* _What is being asked_:
Both the line below containing "Administration (336, 2391)" and the line containing "Transport (742, 1900)", along with every line between them, should be repeated exactly; no other line belongs in the answer.

* _Provided material_:
☆ ☆ ☆ ☆

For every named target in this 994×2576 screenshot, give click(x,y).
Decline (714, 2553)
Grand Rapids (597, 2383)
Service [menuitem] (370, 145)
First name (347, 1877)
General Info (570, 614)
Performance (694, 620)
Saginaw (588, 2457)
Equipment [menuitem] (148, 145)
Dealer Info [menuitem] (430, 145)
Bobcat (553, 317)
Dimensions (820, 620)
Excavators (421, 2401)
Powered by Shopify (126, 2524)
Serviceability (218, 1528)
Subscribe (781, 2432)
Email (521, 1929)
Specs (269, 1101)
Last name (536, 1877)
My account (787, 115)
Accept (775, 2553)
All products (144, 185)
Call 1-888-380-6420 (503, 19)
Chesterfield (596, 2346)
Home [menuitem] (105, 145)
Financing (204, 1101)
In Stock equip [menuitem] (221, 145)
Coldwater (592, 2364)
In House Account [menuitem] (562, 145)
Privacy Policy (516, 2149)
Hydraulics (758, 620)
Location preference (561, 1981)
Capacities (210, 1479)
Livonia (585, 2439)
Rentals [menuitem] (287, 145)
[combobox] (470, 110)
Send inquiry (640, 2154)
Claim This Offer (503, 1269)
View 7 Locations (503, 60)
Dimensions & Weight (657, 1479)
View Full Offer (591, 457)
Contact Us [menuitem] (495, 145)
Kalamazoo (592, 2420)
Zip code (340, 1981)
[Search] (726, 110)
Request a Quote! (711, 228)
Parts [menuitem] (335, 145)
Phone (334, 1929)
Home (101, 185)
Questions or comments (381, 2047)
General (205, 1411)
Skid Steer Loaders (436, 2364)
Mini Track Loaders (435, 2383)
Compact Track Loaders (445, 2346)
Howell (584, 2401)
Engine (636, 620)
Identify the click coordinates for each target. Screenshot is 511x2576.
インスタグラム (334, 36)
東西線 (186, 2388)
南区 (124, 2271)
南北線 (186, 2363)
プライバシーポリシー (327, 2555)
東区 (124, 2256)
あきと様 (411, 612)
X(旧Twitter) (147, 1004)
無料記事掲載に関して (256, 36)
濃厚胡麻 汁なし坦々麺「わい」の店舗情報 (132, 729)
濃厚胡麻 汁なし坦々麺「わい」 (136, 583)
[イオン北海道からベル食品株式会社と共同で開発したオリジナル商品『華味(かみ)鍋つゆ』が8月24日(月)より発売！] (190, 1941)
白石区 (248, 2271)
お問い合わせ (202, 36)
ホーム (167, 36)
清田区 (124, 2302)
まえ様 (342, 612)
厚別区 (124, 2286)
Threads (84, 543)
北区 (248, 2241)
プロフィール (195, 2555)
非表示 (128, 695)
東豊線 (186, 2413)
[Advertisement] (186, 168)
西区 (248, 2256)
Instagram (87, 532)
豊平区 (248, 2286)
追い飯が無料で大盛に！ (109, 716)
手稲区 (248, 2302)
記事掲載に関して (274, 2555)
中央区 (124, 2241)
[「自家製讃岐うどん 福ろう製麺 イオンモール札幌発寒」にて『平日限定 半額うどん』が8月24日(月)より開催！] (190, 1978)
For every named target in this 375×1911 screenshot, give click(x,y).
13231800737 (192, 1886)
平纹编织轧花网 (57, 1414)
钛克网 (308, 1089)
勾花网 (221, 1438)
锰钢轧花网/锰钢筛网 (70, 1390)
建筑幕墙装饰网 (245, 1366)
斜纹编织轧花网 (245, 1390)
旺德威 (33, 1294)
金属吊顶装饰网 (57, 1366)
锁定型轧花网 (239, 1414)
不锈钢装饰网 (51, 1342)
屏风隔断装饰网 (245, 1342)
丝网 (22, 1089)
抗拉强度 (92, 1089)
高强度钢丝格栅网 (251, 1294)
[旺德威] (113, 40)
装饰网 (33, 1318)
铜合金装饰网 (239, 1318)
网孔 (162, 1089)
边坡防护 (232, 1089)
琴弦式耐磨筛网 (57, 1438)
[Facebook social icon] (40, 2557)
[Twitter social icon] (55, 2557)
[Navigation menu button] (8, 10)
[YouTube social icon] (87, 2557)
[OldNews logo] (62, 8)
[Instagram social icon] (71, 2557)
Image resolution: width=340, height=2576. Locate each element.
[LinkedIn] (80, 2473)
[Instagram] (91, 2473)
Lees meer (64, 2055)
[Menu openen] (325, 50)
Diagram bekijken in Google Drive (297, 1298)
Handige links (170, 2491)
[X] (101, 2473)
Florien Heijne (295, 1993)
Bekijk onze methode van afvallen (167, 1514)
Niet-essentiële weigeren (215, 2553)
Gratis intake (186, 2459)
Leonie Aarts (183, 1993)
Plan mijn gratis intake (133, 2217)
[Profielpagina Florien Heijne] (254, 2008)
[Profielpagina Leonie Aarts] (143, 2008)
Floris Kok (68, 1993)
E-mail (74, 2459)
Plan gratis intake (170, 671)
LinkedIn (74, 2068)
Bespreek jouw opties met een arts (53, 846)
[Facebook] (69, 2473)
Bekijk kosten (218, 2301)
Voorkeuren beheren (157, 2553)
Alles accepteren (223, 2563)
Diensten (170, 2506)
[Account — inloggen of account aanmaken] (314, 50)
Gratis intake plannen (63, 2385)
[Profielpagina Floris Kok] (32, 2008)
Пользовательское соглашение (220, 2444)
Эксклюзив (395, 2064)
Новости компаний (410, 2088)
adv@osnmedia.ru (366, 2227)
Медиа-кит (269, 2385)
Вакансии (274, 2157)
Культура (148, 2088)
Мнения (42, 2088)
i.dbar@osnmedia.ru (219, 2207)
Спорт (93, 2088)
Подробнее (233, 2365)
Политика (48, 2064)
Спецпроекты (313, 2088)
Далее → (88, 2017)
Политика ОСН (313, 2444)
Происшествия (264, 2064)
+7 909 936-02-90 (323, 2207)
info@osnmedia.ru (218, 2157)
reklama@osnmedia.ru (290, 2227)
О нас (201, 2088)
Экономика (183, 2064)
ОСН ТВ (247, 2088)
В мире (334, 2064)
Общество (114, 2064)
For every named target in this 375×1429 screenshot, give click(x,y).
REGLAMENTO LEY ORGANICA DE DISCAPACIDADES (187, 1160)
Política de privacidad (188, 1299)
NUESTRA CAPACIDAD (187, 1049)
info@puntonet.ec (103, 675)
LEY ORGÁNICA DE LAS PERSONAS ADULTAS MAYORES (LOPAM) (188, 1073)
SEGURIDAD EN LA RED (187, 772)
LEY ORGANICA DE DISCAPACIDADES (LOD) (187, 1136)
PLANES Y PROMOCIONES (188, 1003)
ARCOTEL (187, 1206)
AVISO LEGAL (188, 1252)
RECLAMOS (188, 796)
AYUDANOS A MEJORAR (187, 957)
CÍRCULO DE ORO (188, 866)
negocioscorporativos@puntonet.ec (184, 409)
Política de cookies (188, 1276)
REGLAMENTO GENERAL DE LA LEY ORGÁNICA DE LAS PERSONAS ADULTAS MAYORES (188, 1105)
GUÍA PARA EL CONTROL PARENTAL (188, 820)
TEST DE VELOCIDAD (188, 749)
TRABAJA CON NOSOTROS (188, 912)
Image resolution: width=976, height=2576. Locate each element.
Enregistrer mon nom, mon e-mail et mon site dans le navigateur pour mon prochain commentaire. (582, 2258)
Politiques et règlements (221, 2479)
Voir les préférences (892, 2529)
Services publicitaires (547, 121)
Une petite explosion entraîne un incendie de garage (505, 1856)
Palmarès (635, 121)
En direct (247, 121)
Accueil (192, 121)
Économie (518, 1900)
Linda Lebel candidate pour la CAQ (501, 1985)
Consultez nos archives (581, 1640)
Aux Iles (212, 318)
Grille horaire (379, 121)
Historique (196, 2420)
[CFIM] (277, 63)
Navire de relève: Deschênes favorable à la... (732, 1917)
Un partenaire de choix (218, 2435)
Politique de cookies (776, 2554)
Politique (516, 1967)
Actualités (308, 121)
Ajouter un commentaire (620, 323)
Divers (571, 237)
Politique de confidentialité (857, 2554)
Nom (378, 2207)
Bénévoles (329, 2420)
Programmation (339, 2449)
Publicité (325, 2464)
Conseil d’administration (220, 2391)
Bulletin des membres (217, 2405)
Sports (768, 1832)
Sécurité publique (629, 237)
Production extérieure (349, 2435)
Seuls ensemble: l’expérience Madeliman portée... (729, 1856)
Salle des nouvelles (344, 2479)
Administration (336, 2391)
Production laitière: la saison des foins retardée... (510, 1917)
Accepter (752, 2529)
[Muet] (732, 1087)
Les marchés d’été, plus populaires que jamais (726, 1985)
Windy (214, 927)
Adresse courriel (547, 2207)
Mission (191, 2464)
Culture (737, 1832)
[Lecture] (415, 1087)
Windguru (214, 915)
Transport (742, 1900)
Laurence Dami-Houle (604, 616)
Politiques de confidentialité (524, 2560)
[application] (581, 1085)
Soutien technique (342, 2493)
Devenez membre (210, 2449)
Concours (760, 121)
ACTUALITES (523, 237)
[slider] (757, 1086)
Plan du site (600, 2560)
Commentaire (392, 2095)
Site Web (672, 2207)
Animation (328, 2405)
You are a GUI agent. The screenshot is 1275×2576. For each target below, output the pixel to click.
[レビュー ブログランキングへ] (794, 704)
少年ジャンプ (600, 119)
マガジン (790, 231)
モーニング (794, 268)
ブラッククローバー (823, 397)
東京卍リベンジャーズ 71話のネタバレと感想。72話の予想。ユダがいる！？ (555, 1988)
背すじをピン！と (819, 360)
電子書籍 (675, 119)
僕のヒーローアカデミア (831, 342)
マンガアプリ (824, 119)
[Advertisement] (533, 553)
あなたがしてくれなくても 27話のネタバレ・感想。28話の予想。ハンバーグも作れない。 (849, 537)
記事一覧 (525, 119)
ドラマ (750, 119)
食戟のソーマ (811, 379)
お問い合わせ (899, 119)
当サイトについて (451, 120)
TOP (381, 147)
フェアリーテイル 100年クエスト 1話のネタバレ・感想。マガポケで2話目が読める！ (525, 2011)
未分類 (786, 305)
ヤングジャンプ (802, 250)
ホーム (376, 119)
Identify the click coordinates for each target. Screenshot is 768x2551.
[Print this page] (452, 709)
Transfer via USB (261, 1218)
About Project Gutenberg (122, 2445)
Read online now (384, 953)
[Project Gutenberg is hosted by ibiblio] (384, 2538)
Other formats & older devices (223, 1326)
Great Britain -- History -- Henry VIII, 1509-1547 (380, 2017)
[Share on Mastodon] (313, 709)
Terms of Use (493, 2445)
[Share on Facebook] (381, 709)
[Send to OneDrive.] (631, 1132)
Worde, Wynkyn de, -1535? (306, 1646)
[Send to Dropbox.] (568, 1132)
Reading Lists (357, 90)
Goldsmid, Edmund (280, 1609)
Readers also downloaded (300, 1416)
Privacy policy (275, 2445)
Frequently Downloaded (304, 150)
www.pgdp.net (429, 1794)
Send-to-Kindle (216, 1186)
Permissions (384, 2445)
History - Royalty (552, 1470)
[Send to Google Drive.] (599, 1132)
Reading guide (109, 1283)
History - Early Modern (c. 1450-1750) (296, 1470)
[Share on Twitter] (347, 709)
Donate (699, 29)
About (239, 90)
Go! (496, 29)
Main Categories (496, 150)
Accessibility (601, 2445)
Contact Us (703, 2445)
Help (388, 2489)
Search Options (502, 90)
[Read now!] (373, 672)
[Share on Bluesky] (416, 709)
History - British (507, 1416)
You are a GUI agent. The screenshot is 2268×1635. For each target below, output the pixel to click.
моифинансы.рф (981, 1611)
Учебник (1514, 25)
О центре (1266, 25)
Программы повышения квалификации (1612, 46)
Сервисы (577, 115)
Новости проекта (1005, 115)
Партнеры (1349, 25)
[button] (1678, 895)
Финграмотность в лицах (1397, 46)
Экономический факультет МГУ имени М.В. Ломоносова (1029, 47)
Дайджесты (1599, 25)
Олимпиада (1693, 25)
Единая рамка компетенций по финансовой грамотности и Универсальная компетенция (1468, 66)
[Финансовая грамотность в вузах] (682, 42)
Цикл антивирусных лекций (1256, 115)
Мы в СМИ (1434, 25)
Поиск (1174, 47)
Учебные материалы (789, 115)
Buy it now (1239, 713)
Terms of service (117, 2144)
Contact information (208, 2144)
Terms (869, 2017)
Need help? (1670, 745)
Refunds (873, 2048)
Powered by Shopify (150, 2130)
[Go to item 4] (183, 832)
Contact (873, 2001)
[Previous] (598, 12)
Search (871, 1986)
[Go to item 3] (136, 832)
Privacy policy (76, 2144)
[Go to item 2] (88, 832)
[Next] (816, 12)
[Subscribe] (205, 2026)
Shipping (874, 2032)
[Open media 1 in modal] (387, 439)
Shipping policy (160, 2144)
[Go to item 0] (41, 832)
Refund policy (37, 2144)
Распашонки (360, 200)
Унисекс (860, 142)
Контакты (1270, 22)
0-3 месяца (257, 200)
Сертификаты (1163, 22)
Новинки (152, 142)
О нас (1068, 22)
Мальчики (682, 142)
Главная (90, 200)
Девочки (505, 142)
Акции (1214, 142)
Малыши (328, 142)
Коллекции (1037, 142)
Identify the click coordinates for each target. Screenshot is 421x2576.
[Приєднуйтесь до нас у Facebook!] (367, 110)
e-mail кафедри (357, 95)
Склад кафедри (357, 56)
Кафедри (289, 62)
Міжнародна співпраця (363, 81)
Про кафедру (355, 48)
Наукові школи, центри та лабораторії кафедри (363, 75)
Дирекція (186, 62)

☆ ☆ ☆ ☆

* _Answer below_:
Administration (336, 2391)
Production laitière: la saison des foins retardée... (510, 1917)
Accepter (752, 2529)
[Muet] (732, 1087)
Les marchés d’été, plus populaires que jamais (726, 1985)
Windy (214, 927)
Adresse courriel (547, 2207)
Mission (191, 2464)
Culture (737, 1832)
[Lecture] (415, 1087)
Windguru (214, 915)
Transport (742, 1900)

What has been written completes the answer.